The Oscar-winning actor, whose new film The Duke comes out Friday, shares some of the art he loves best.

2872_The Duke_Photo Nick Wall.RAF

Three Great Things is Talkhouse’s series in which artists tell us about three things they absolutely love. To mark the April 22 release in theaters of The Duke, a new real-life comedy drama starring Jim Broadbent and Helen Mirren, the Oscar-winning British actor shared some of the art that he loves most. — N.D.

M*A*S*H
One of my favorite films, a film that probably changed my whole idea of what film could be, was Robert Altman's M*A*S*H. The whole atmosphere of that picture is remarkable.

When it came out in 1970, I saw it straight away and several times. I saw it when I was at art school, where I spent a year before going to drama school. Around about that time, I realized I wasn't going to be an artist because I spent all my free time going to the cinema. So there was clearly a clue here that I was more interested in something else. And the excitement of M*A*S*H – the overlapping dialogue, the irreverence, the wit, the huge breadth of the casting and the whole ambition and vision of the piece – was just so stimulating, as indeed were most of the Robert Altman films that came after. It got me hooked completely.

The thing that impacted me the most was certainly the idea that you could be as natural and real as that on a film. It completely affected my approach to acting when I got into it properly myself, and that is something to still aspire to – I still dream about getting to that level of ease with the camera and with the other actors, that sense of fun without being overindulgent. That was what was so good about it. It was tight and it wasn't self-indulgent. The way Altman orchestrated the film, it was all working very well towards the whole.

I only met Altman very briefly once, and I never got to tell him the effect the film had on me and the course of my life. There are so many of his other films that I also love, like McCabe and Mrs. Miller and Nashville, which are also great poems, great writing.
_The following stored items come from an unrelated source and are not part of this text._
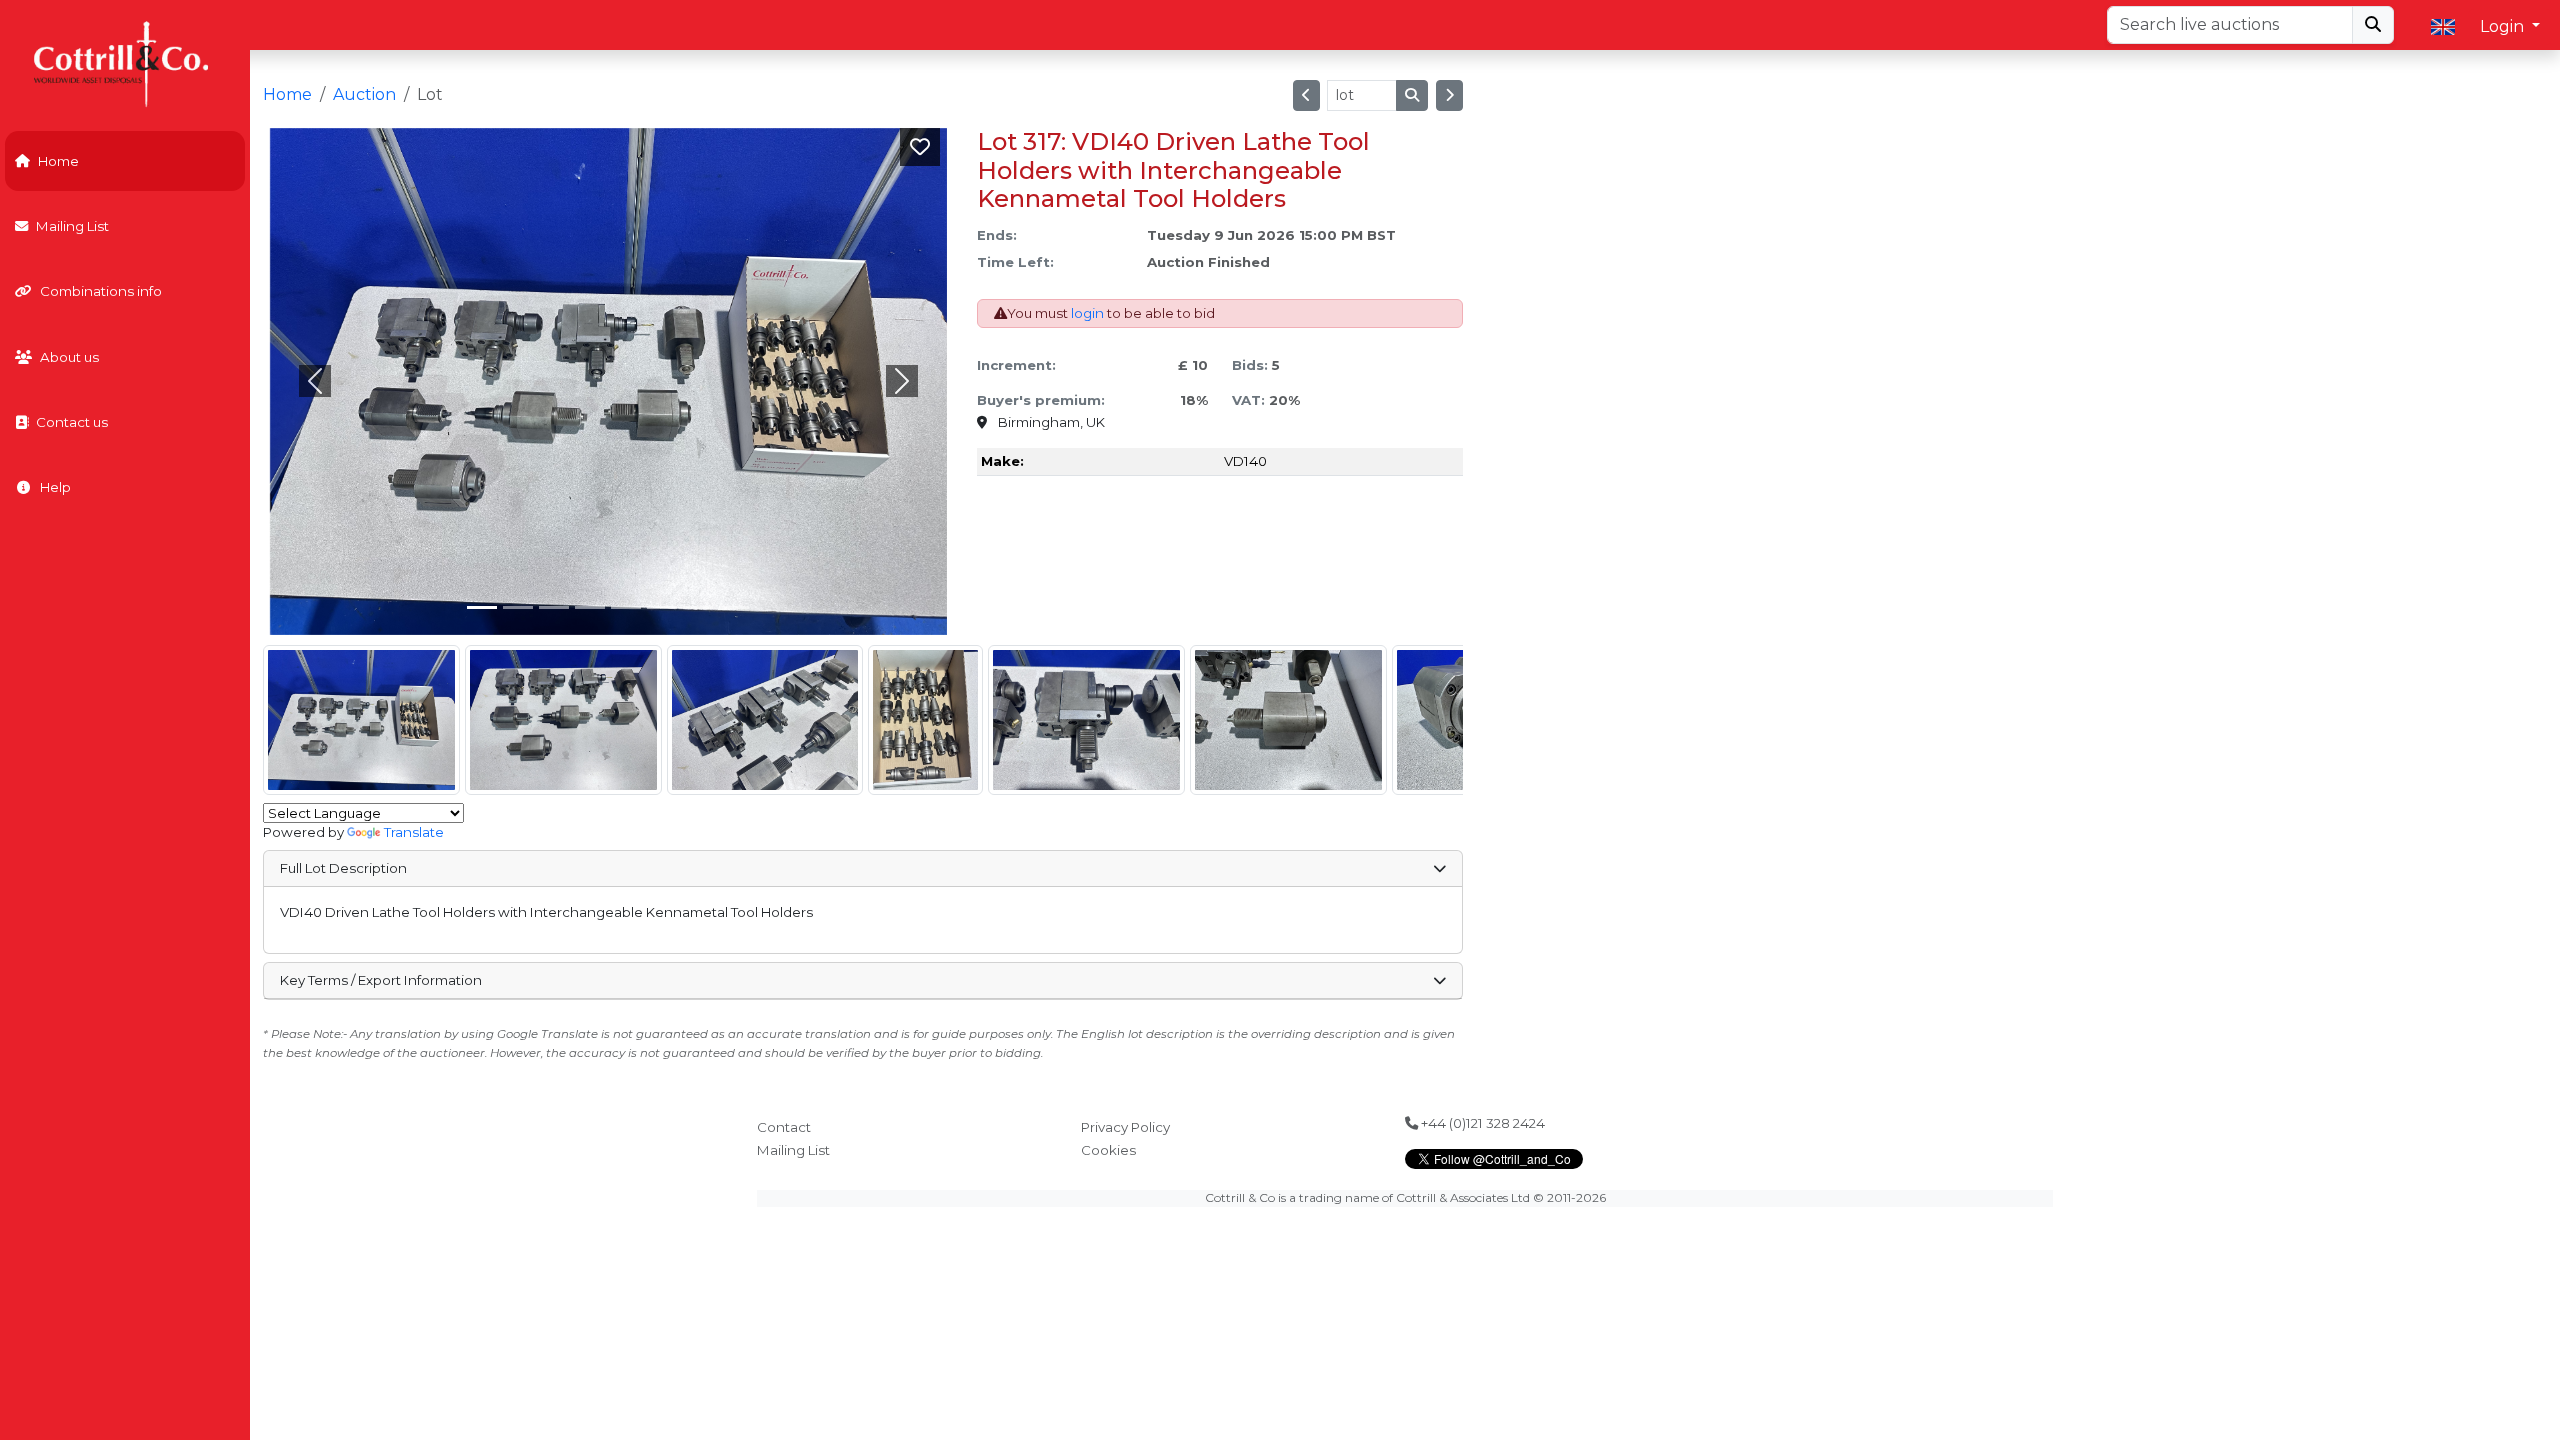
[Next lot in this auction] (1449, 95)
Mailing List (72, 226)
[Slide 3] (590, 607)
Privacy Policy (1125, 1127)
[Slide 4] (626, 607)
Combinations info (101, 291)
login (1087, 313)
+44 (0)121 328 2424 (1481, 1123)
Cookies (1108, 1150)
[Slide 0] (482, 607)
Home (58, 161)
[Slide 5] (662, 607)
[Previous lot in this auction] (1306, 95)
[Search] (2373, 25)
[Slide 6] (698, 607)
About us (69, 357)
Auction (364, 94)
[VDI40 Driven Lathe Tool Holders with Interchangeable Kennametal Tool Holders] (361, 720)
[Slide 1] (518, 607)
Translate (414, 832)
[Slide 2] (554, 607)
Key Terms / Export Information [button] (381, 980)
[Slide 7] (734, 607)
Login (2504, 26)
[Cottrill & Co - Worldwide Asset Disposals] (124, 62)
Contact (784, 1127)
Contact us (72, 422)
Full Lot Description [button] (343, 868)
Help (55, 487)
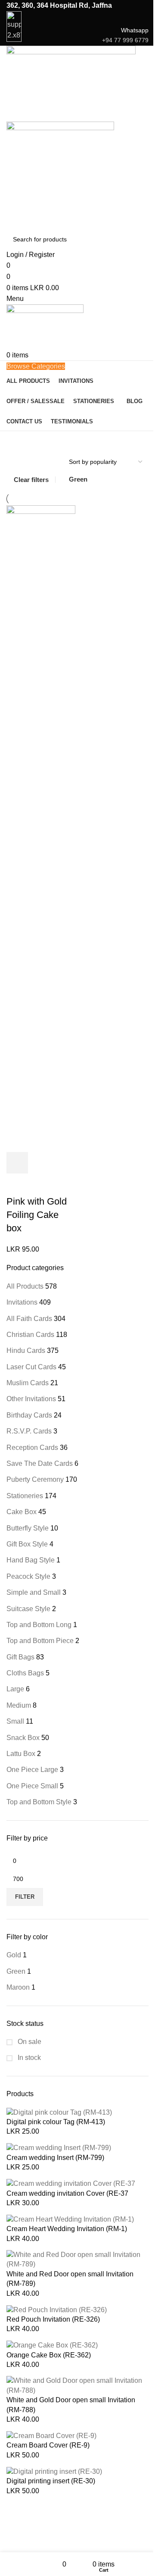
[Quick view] (40, 1163)
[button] (17, 1163)
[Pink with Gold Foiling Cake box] (40, 828)
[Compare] (63, 1163)
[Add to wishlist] (17, 1184)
I was so tongue-tied in his presence, I don't think I could have managed to tell him all that, even if I’d tried.

The Peasant Wedding
I have always loved Bruegel, but recently I did a huge 1000-piece jigsaw of one of my favorite of his paintings, The Peasant Wedding, so I got to look at it in some detail and was reminded what a wonderful picture it was.

I think I saw it originally at the Kunsthistorisches Museum in Vienna, because there's a lot of Bruegels in Vienna. I remember going to see a whole bunch of them and being almost the only person in the gallery. It was a huge, wonderful experience. It was like going back and being in almost direct communication with Bruegel from the 1500s, and I was the only one in that room looking at what he did all these hundreds of years ago. There's an awful lot in common between Bruegel and Altman, between The Peasant Wedding and M*A*S*H or McCabe and Mrs. Miller. The Peasant Wedding has a visually very sophisticated perspective, taking in the whole barn where the feast is happening and all there are all these people, with different conversations taking place and different activities going on. There's a great movement in it, with the guys at the front coming forward with the door they've unhooked and are using as a sort of portable table or tray. There's a dynamism and an excitement to it, so wherever you look, something is going on, which is the case with Altman’s films as well. The detail is so exciting.

Ohoopee River Bottomland”
There's a country song by Larry Jon Wilson called “Ohoopee River Bottomland.” I originally saw and heard it in a wonderful film called Heartworm Highways. It’s an American documentary about different country acts of the 1970s. Larry Jon Wilson was filmed recording this particular number, and it really struck me. I became fascinated with the song and with him and went on to track down all his albums. He is not very well known, but he was an extraordinary artist and was included in this lovely documentary that it also seems like few people know. Look it up.

“Ohoopee River Bottomland” tells a tale, and Wilson has got a wonderful, very strong, resonant, deep voice. It's obviously a personal tale, an autobiographical story he's telling. Or so it seems. And it's very moving. It's a song about a guy who lives in the country, and I come from the country, from rural England. It's about him going to the city and then coming back to the country, so I can identify with that, although, by and large, I stayed in the city. But I can identify with that nomadic quality of leaving the country to go elsewhere, and then being drawn back. And it's beautifully explained in the song.